═════ The data ═════
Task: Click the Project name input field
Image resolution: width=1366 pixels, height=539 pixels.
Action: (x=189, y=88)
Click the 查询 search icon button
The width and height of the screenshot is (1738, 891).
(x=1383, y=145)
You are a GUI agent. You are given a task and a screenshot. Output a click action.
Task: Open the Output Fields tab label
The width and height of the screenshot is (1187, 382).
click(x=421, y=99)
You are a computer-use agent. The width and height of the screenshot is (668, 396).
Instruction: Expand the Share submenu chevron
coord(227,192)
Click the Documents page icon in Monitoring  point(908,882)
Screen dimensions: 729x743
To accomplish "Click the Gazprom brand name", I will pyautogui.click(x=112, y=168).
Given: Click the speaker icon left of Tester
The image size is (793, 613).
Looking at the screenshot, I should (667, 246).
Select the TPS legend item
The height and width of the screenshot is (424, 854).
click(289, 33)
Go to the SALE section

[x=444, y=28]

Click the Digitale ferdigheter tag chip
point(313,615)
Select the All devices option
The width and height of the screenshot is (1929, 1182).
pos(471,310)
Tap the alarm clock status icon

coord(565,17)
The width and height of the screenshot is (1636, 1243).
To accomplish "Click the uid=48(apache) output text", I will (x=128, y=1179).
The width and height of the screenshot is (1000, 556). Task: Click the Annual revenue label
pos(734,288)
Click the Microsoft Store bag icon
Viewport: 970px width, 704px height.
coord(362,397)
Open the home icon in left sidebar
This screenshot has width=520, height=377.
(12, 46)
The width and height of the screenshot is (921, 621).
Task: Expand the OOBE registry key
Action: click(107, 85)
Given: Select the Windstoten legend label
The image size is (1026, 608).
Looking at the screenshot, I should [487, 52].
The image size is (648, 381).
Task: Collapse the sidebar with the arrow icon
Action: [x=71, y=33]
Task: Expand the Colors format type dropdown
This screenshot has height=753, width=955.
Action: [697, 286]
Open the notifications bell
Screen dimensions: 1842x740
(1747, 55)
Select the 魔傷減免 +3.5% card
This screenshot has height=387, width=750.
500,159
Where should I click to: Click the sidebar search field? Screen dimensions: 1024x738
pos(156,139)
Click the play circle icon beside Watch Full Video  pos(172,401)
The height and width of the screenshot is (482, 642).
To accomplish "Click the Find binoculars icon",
═════
- Exercise instructions -
Only one number is wanted: how many lines of the data above include the word "agent".

- Answer section -
2